Toward the end of the 1980/1981 academic year, I began wondering how I could preserve the physics course I had created. I could write a textbook, but that prospect didn’t seem very appealing. I knew that television was becoming part of our teaching infrastructure, and thought I ought to look into the possibilities. I went to the President of Caltech, Murph Goldberger and got him to give me a small grant. Then I hired Don Delson, who had been a member of Caltech’s audio-visual staff and together we started looking into what was going on in educational television.

Don soon identified a local company called Intelecon that made educational television programs. They would typically pick a subject, get some local academics together to discuss it, and then do on-camera interviews with the academics. The result was relatively cheap instructional television. I had something more ambitious in mind for our series.

One day I invited Sally Beaty, the president of Intelecon for lunch. We discussed what I had in mind, and she was all for giving it a try, provided we could get it financed. As we walked back to my office after lunch, Sally said “What shall we call the series?” I had been reading a book by E.J. Dijksterhuis, called “The Mechanization of the World Picture,” I said, “Let’s call it The Mechanical Universe.” And so it became.

We were casting about for a way of paying for it when Don spotted an announcement in a newspaper that the Annenberg Foundation was putting up millions of dollars to make programs for educational television. We immediately got together with our partners, who were then Intelecon and the Los Angeles public television station KCET, and submitted a proposal for $1.5 million. On the day the Annenberg Board met to consider proposals, I got a call from them asking how much our series would cost without KCET. I said I thought we could get by with $750,000. The next day it was announced that Caltech and Intelecon had been awarded $750,000 to make a series on physics.

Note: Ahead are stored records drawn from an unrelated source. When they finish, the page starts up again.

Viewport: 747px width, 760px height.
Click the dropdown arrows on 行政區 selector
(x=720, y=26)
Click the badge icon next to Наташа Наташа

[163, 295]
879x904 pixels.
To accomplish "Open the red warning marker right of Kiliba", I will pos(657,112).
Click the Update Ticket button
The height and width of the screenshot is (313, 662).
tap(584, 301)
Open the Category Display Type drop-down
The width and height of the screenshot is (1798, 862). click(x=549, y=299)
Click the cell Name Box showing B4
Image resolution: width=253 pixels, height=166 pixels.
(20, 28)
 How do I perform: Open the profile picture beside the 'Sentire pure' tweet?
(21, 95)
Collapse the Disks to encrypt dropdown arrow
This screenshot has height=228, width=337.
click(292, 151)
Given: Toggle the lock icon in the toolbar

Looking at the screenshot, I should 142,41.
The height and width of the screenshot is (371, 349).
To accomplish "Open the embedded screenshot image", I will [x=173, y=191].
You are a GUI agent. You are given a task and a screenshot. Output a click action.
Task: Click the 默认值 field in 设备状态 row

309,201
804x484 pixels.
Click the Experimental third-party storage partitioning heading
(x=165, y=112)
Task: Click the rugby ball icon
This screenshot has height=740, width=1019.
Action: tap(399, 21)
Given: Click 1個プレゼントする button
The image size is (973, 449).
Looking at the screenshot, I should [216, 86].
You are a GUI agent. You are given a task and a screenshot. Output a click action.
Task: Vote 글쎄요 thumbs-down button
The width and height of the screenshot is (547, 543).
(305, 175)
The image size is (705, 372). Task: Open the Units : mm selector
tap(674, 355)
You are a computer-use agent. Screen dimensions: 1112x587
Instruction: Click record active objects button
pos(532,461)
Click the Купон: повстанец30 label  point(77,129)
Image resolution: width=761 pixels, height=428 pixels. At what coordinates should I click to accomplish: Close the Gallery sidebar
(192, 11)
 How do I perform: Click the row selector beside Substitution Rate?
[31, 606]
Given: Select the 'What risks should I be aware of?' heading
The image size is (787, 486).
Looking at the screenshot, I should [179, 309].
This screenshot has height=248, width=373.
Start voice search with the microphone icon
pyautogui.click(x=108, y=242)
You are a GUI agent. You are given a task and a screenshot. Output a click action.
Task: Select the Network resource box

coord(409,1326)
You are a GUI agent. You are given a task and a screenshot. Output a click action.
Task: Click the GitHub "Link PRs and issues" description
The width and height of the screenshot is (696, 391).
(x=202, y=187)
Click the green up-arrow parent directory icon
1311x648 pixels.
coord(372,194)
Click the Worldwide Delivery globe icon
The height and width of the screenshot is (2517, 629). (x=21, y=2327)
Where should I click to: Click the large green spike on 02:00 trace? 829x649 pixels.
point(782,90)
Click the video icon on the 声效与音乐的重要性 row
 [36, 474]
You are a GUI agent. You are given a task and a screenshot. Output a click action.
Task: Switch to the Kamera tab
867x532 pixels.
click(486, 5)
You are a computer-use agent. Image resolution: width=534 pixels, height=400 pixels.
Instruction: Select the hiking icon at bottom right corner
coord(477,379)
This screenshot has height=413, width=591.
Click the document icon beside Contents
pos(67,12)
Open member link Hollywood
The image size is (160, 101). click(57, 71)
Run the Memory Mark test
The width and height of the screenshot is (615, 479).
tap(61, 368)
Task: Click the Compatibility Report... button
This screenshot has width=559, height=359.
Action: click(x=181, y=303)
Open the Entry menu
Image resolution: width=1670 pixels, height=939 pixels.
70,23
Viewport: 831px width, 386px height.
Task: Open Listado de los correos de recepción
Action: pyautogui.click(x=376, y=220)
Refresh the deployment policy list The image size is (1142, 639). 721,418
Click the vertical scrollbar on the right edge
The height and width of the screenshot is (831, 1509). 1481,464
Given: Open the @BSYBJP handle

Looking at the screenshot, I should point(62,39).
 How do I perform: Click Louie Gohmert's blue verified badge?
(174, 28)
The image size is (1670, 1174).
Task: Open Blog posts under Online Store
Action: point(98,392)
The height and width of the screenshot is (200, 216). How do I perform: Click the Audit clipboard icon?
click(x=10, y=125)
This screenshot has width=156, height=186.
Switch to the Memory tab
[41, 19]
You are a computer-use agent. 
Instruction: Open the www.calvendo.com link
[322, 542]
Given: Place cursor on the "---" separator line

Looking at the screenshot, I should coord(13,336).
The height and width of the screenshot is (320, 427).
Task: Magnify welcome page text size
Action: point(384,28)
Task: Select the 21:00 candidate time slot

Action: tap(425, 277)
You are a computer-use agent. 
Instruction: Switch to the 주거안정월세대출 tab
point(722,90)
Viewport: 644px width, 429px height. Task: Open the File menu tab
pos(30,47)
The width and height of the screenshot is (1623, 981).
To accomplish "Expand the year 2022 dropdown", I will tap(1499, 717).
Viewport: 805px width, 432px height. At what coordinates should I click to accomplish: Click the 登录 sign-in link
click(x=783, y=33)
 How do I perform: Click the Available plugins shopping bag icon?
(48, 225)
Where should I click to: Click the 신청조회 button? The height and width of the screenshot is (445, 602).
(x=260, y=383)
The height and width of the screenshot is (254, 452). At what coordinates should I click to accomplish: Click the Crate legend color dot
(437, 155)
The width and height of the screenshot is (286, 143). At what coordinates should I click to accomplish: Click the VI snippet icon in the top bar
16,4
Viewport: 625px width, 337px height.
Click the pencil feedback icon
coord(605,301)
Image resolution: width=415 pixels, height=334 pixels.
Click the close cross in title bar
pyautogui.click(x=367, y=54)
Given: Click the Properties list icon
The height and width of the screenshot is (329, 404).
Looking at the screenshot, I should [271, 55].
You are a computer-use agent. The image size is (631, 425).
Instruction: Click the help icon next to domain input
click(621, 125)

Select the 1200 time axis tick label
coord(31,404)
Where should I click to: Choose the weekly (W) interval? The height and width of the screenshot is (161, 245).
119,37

That estimate was based largely on Sally’s experience making much less expensive television programs than we were about to make. I went back to Annenberg multiple times in the next few years asking for more money. In the end, instead of $750,000 to make 26 programs about classical mechanics, we got more than $6 million to make 52 programs about all of physics. The Annenberg people were not happy with the price, but they were very happy with the programs we made.

We set out to make the pilot program. It was to be “The Law of Falling Bodies,” the second program in the series. We all understood how important it was, since it had many elements that would be typical of the series, and was therefore a showcase for the entire series. With two or three years to make the entire 26 programs of the initial series, we spent nearly a year on the pilot. That was mainly the call of Peter Buffa, who had been chosen to be the overall director of the series, and who personally directed the pilot. I remember going off to Brazil on a scientific visit with the assignment to write the script, wandering up and down the Copacabana, thinking to myself, how are we going to put the law of falling bodies on television? When I finally wrote a script, it was applauded by the production team, but very little of it made it into the final program.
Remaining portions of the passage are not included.